Can you sort those by (line, ppu_cycle)?

Re: PPU timing?
by Zepper on 2016-01-13 (#162481)

(the game in subject is The Simpsons - Bart vs Space Mutants, with flickering scorebar)
I see that frames 2,3,4 seems to be the "correct" situation. The flickering occurs because of an early $2006 second write. The game detects sprite #0 hit and switches to a scroll-related subfunction. Since Y increment occurs after the write, the scorebar flickers. Problem is... You see the sprite #0 occuring always at same line & PPU cycle, but the CPU is "losing sync" with the PPU (off by 1). Since my emu get a PASS in all those test ROMs (CPU and PPU timing, including sprite stuff timing), I don't know how to solve this puzzle, but I hope to make it. ^_^;;

zeroone wrote:

Can you sort those by (line, ppu_cycle)?

Why?

Re: PPU timing?
by Disch on 2016-01-13 (#162483)

These logs are great and tell us everything we need. Thanks Zepper. :mrgreen:

Looks like the problem was the opposite of what I was expecting. Your window is too large.

Frames 2-6 seem to be running as the game expects, but frame 1 is changing the scroll too early. It should be happening after the Y inc -- not before it.

Could be that your sprite 0 hit is happening just a cycle too early. Are you adding the 1 cycle delay for the pipelining effect?

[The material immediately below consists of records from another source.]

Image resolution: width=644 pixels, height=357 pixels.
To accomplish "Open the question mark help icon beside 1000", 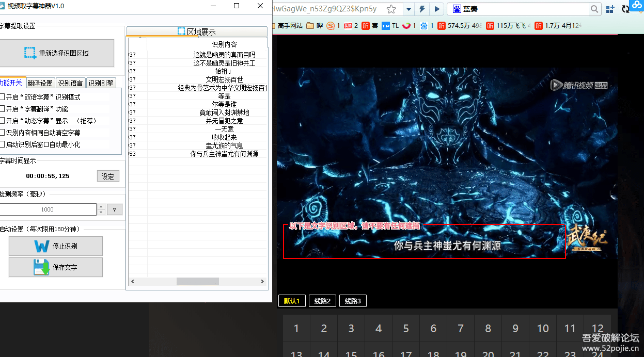I will tap(115, 209).
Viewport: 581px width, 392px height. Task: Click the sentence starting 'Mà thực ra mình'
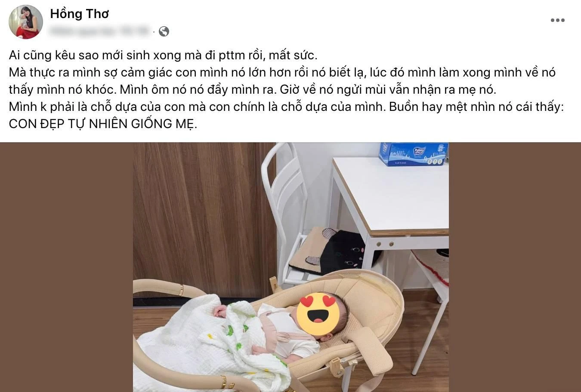[282, 81]
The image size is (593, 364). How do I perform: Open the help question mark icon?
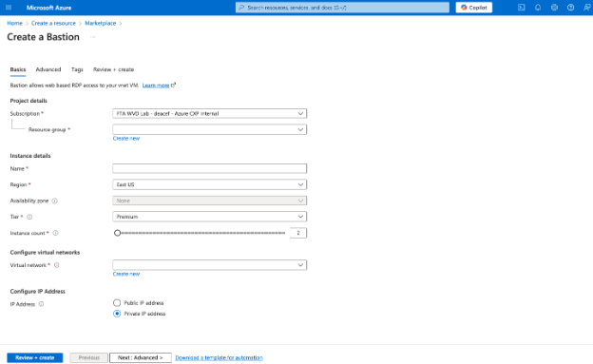571,8
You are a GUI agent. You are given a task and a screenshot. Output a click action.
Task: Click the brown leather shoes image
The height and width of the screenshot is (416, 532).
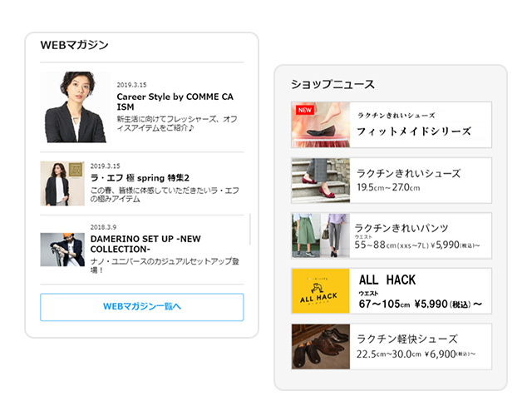click(320, 346)
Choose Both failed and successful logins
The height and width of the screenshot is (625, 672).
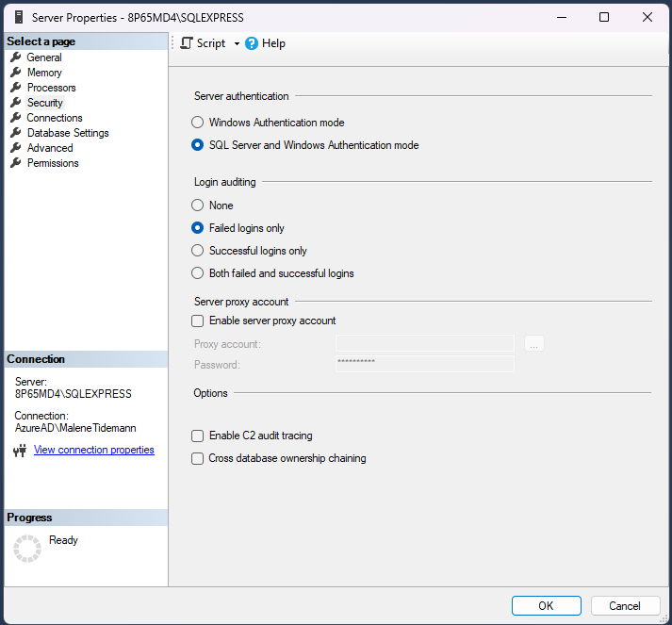[197, 273]
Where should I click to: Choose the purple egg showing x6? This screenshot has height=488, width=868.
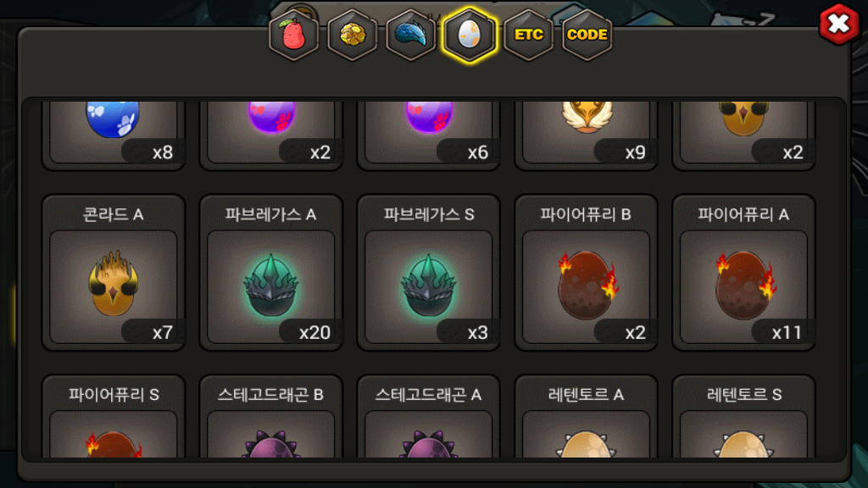[x=428, y=135]
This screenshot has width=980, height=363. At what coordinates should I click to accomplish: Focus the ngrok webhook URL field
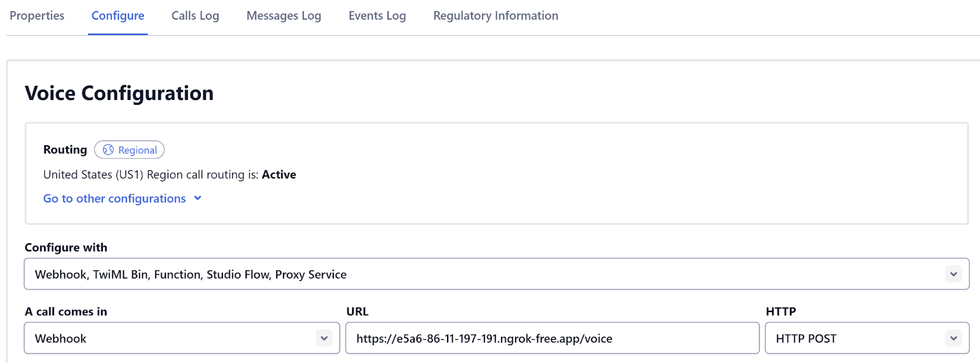point(551,338)
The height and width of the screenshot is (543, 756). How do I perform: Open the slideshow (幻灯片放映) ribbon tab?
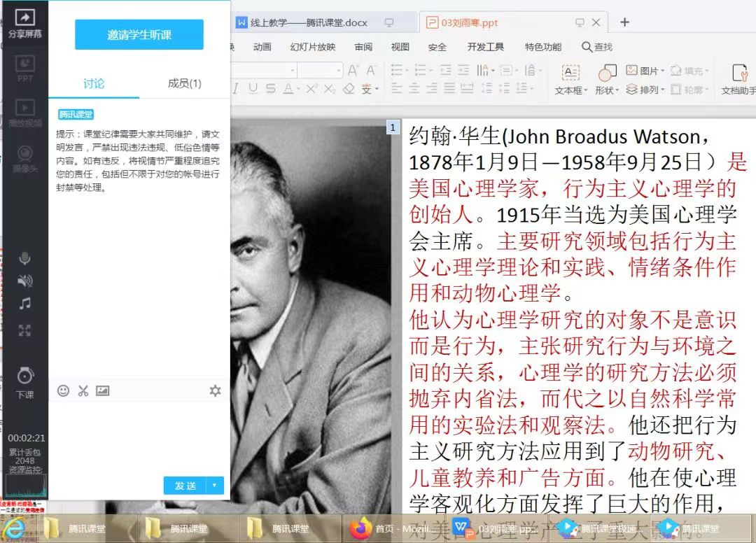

http://wiki.nesdev.com/w/images/d/d1/Ntsc_timing.png

Note where it says: "Sprite zero hits act as if the visible image starts at h = 2 (i.e., the sprite 0 flag will be set during the third tick of a scanline at the earliest)"

Re: PPU timing?
by zeroone on 2016-01-13 (#162486)

Disch wrote:

Note where it says: "Sprite zero hits act as if the visible image starts at h = 2 (i.e., the sprite 0 flag will be set during the third tick of a scanline at the earliest)"

Does that note mean that the sprite 0 flag is set 2 PPU cycles after the hit actually occurs?

Re: PPU timing?
by Disch on 2016-01-13 (#162503)

No. The numbering on that page is based on what I assume is the numbering used in Visual2C02, which renders pixels on dots 1-256, and not 0-255 like you might be thinking.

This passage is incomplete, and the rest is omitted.